**Directive:** Reproduce word for word the stretch of the long-term debt passage from "The fair value of the Company’s" through "to the Spin-Off.".

The fair value of the Company’s other long-term debt approximates carrying value. The fair value of the
Company’s long-term debt was as follows:
The Company recognized interest expense related to third-party debt of $216 million, $43 million and $49
million for the years ended December 31, 2025, 2024 and 2023, respectively. Debt issuance costs amortized
to Interest expense, net on the consolidated statements of operations were immaterial for the years ended
December 31, 2025, 2024 and 2023. See Note 18 (Related party) for interest expense related to borrowings
and funding associated with the related-party note agreements for periods prior to the Spin-Off.

**Source material:**
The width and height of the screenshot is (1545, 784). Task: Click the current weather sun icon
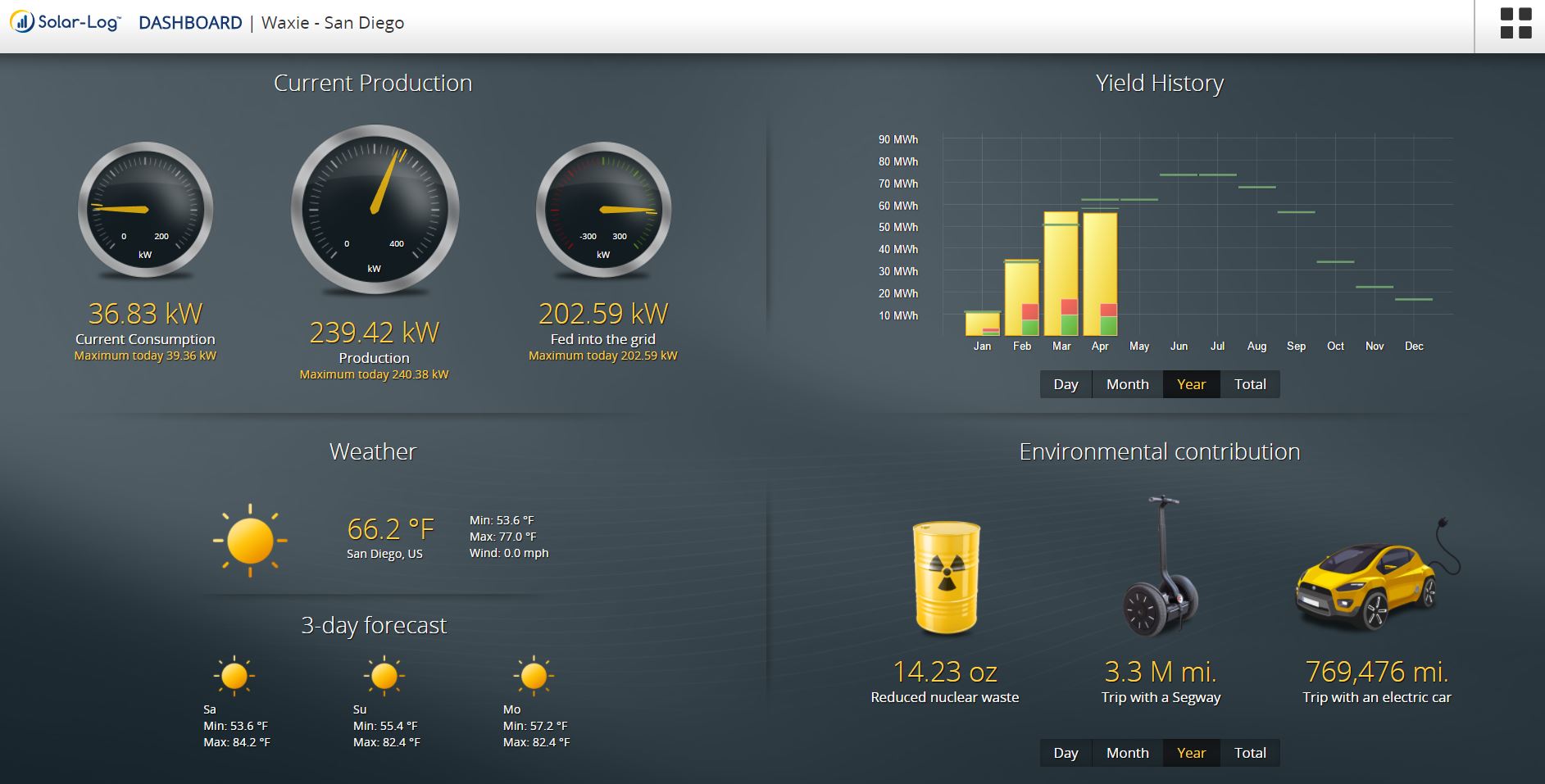(250, 541)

**Response for this exercise:**
The fair value of the Company’s other long-term debt approximates carrying value. The fair value of the
Company’s long-term debt was as follows:
The Company recognized interest expense related to third-party debt of $216 million, $43 million and $49
million for the years ended December 31, 2025, 2024 and 2023, respectively. Debt issuance costs amortized
to Interest expense, net on the consolidated statements of operations were immaterial for the years ended
December 31, 2025, 2024 and 2023. See Note 18 (Related party) for interest expense related to borrowings
and funding associated with the related-party note agreements for periods prior to the Spin-Off.